* _Provided text_

☆ ☆ ☆ ☆

On my machine, this combination results in operations on different values being processed in parallel by the two threads. This suggests, in contrast to the double observeOn() example above, that a thread scheduled with subscribeOn() doesn’t block waiting on the work in downstream schedulers before generating and processing more values.
What if we put the subscribeOn() call after the observeOn() call instead of before it?
val shiftedUp = generator.map(shiftUp).debug("Shifted Up") val shiftedDown = shiftedUp.observeOn(IOScheduler()) .map(shiftDown).debug("Shifted Down") shiftedDown.subscribeOn(ComputationScheduler()) .subscribe(debug("Received", _))
This behaves exactly the same as the previous example. So, in a flow that doesn’t have any merge- or join-like operators (something I call a “single-path flow”), the position of a subscribeOn() call makes no difference – it will always dictate the thread used to subscribe to the source Observable.

☆ ☆ ☆ ☆

* _Task instructions_
Rewrite the text on subscribeOn() and observeOn() from "What if we put" to "the source Observable.", replacing "previous example" with "preceding example".

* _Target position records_

☆ ☆ ☆ ☆

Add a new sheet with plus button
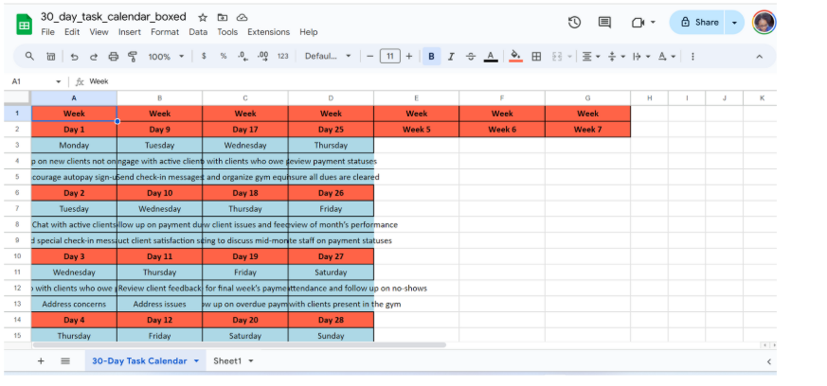(41, 361)
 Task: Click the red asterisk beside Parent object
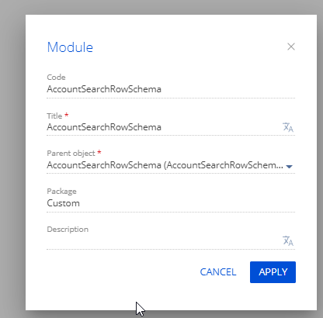point(99,152)
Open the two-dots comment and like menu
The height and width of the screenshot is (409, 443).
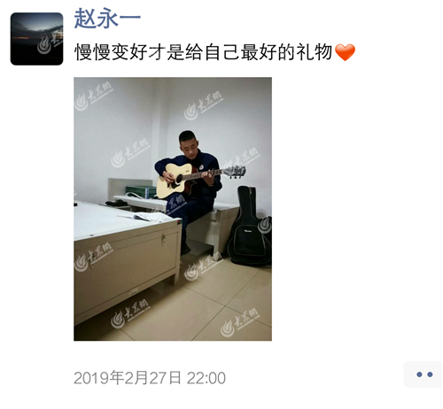click(424, 374)
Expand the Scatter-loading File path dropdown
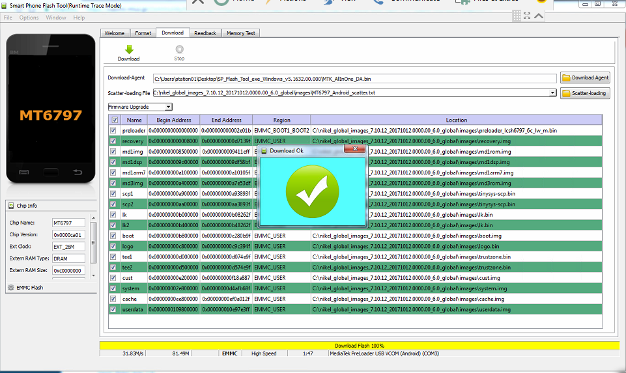This screenshot has width=626, height=373. pyautogui.click(x=552, y=93)

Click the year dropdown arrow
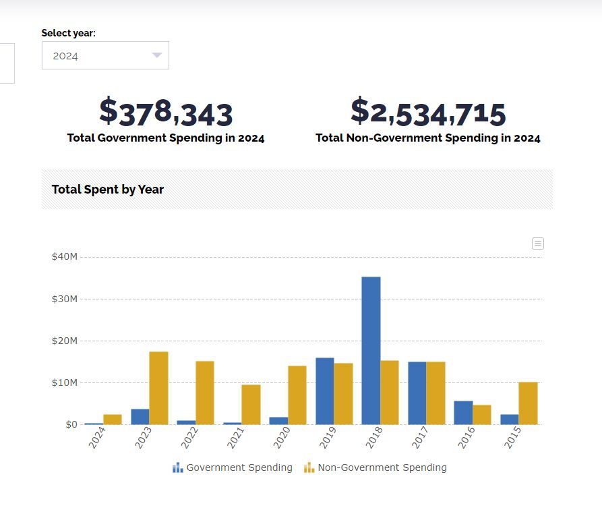point(157,55)
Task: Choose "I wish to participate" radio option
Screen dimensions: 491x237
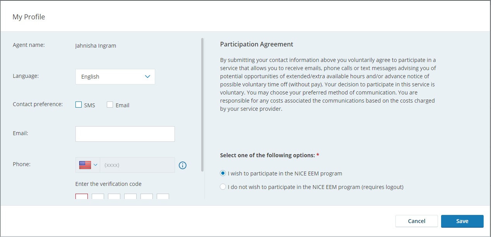Action: point(223,173)
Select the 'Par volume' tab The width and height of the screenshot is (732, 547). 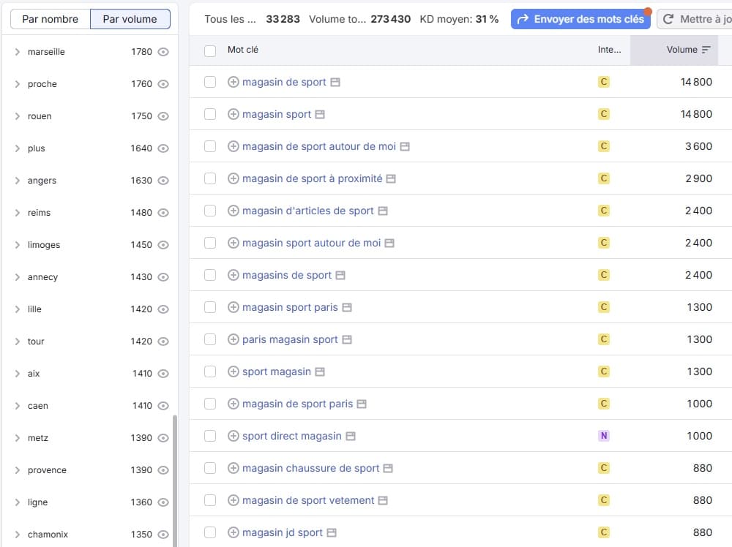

☆ ☆ ☆ ☆

* _Exercise solution_
What if we put the subscribeOn() call after the observeOn() call instead of before it?
val shiftedUp = generator.map(shiftUp).debug("Shifted Up") val shiftedDown = shiftedUp.observeOn(IOScheduler()) .map(shiftDown).debug("Shifted Down") shiftedDown.subscribeOn(ComputationScheduler()) .subscribe(debug("Received", _))
This behaves exactly the same as the preceding example. So, in a flow that doesn’t have any merge- or join-like operators (something I call a “single-path flow”), the position of a subscribeOn() call makes no difference – it will always dictate the thread used to subscribe to the source Observable.